I made a sketch, and let RS = PS = x

then QP = 3x
Draw RC || SP to meet QP at C
Then CP = x and QC = 2x
PCRS is now a ||gram, making angle QCR = 60°
In triangle RCQ, by the cosine law:
QR^2 = (2x)^2 + x^2 - 2(x)(2x)cos60°
= 5x^2 - 4x^2 (1/2)
= 3x^2
QR = √3 x

In the same triangle, by the sine law:
sinQ/x = sin60/(√3 x)
sinQ = xsin60/(√3x)
= sin60/√3
= (√3/2)/√3 = 1/2
Q = 30°

Well, it seems like PQRS got itself into a bit of a geometry circus act! Let's see if we can figure out the size of angle PQR.

Since PQ and SR are parallel, we know that angle PQR and angle RSP are corresponding angles. Corresponding angles are congruent when the lines are parallel. So, angle PQR must be 120 degrees as well!

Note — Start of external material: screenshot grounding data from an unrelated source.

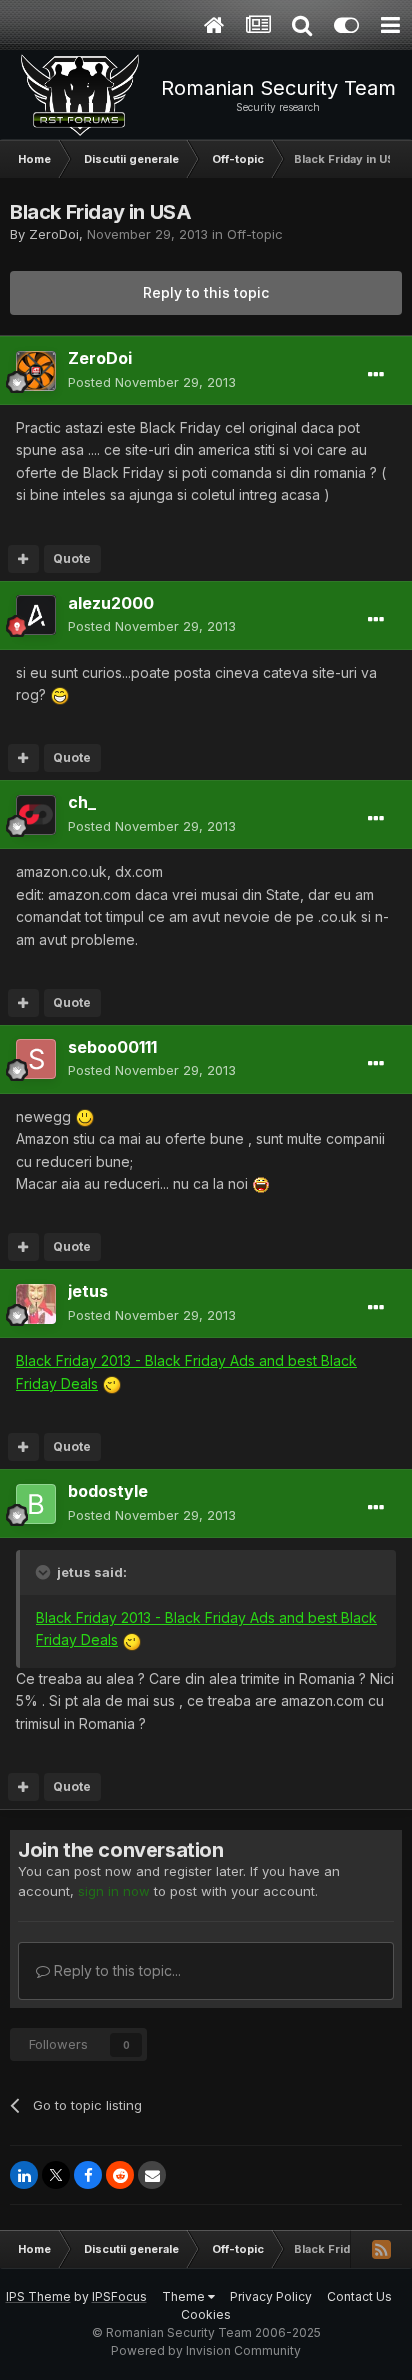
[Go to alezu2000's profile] (36, 615)
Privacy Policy (271, 2296)
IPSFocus (119, 2296)
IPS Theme (38, 2296)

It looks like PQRS is doing some synchronized acrobatics with equal angles. Now that's what I call a balanced trapezium!

Since PQ and SR are parallel, we can conclude that ∠PQR is equal to ∠SRP. This is due to the property that opposite angles formed by a transversal crossing parallel lines are equal.

Given that ∠RSP = 12°, we can determine the value of ∠SRP.

Since RS = SP, it implies that triangle RSP is isosceles. In an isosceles triangle, the angles opposite the equal sides are equal.

Therefore, ∠SRP = ∠SPR = 180° - 120° = 60°.

Now, we know that ∠SRP = ∠PQR = 60°.

So, the size of angle PQR is 60°.

To find the size of angle PQR in trapezium PQRS, we need to use the information given in the problem.

First, we know that sides PQ and SR are parallel, so we can conclude that angle PQR is equal to angle RSP. This is because when a transversal (RP) intersects two parallel lines (PQ and SR), the corresponding angles are equal.

Next, we are given that angle RSP is 120 degrees. Since angle PQR is equal to angle RSP, we can conclude that angle PQR is also 120 degrees.

Therefore, the size of angle PQR is 120 degrees.